We’ll be introducing you to all our speakers individually over the coming weeks and we’re delighted to welcome Dr Norman Lewis as the first to feature in a special series of MEX ‘Meet the speaker’ articles.
Dr Lewis currently serves as Chief Strategy Officer of Wireless Grids Corporation and Chairman of the International Telecommunications Union’s TELECOM Forum Programme Committee. He was previously Director of Technology Research for Orange and the Home division for France Telecom.
At MEX, he will be our speaker for Point #9 of the Manifesto, entitled ‘Users as individuals: uniquely complex and contradictory’.
Dr Lewis will explore this topic by examining a particular group of users – digital children – the subject of his recent research projects.

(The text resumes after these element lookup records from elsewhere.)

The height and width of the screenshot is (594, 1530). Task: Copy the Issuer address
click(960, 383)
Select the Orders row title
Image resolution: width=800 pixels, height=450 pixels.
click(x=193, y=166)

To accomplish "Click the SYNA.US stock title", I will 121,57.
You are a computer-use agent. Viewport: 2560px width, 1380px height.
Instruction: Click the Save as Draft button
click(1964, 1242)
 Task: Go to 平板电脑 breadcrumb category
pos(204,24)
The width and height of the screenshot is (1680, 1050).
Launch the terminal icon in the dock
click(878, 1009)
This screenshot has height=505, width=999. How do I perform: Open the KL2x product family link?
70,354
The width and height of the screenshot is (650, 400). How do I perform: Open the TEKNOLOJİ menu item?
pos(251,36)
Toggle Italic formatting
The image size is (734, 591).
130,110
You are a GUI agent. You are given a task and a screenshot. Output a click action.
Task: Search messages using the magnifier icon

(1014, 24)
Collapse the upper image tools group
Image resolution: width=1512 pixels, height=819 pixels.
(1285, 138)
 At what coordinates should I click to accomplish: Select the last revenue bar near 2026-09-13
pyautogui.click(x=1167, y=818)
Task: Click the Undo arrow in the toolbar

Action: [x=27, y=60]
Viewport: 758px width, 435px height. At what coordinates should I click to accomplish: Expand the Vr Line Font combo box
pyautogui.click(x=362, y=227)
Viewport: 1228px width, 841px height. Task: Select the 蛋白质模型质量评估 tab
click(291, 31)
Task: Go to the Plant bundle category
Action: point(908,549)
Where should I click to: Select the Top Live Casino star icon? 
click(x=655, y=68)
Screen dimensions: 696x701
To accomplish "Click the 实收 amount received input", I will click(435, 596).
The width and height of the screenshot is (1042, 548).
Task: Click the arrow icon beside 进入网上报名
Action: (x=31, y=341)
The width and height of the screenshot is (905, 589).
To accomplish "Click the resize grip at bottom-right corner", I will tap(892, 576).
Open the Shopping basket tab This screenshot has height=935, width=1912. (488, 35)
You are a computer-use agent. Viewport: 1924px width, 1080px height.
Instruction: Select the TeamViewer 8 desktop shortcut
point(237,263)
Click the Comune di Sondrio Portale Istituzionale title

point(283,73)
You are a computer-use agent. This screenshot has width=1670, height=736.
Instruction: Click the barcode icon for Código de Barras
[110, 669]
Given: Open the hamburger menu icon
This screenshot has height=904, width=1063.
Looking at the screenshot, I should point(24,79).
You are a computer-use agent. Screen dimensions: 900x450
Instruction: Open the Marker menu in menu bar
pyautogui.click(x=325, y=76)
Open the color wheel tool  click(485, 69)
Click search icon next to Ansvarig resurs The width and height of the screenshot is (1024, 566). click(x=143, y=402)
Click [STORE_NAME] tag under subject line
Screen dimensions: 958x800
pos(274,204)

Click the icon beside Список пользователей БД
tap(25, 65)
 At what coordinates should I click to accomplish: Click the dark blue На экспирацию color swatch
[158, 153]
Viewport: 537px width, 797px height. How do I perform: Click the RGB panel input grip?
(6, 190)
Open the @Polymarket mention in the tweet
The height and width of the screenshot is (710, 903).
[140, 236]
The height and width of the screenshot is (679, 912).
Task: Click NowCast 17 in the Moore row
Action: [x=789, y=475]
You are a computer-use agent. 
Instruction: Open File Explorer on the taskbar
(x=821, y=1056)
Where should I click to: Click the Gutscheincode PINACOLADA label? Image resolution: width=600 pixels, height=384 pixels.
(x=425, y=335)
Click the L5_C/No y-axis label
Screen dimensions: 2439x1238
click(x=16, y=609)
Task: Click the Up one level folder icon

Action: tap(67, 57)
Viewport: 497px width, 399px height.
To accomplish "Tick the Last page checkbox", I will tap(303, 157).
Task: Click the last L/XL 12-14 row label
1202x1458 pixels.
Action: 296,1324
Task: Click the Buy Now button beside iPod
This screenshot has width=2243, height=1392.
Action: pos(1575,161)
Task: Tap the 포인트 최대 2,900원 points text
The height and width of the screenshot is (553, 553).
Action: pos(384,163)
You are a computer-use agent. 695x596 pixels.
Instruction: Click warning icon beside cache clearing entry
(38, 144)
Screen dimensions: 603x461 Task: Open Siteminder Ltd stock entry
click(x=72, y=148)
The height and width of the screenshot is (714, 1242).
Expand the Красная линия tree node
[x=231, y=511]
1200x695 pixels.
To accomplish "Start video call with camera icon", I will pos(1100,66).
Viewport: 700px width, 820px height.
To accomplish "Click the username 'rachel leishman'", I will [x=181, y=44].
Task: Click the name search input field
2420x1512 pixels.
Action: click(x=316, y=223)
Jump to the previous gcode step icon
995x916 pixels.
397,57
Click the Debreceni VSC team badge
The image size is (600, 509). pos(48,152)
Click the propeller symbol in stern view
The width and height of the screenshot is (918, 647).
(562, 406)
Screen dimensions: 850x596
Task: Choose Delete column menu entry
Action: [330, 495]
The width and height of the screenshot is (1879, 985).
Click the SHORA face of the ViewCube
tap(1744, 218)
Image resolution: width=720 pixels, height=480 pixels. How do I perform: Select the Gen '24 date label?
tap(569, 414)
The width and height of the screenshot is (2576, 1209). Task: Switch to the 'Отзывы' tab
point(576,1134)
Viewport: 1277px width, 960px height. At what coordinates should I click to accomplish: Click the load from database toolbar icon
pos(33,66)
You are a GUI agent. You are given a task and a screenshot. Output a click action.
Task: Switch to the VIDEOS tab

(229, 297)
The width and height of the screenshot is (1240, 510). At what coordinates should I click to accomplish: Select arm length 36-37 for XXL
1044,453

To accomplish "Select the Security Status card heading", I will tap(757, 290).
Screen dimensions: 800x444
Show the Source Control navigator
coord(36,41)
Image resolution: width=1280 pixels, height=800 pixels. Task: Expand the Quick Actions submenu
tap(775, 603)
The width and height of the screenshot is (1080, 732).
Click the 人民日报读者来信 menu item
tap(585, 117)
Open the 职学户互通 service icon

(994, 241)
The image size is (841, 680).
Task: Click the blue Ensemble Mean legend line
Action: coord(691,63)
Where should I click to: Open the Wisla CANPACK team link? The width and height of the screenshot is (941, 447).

He explained: “My focus will be on digital children and why their behaviour will be the major source of future disruption. The generation who have grown up with digital technologies at their fingertips no longer make a distinction between the off- and on-line worlds, nor do they think or care about connectivity. Digital technologies are merely tools through which they appropriate popular culture, particularly to express themselves and gain acknowledgment, connect with their peers and access entertainment.”
Through his work and studies, Dr Lewis has learnt first hand how the mobile business needs to become much more sophisticated in its approach to user profiling. He told us: “Instead of focusing upon segmentation, the industry needs to understand at a far deeper level what drives technology interactions by today’s digital children – tomorrow’s customers.
“At MEX, I will examine how research and collaborative platforms that can model these behaviours and identify hidden needs and interests can help to build frameworks for future innovation.
“Anticipating the pain of the future customer is vital for product and service innovation. Companies that understand that the future lies in partnering with the customer – giving them the tools, applications and platforms that will enable them to decide how and with whom and what they wish to connect – will be able to design both compelling experiences and develop new business models that place the end-user, not devices, technologies nor the network at the centre of the digital universe.”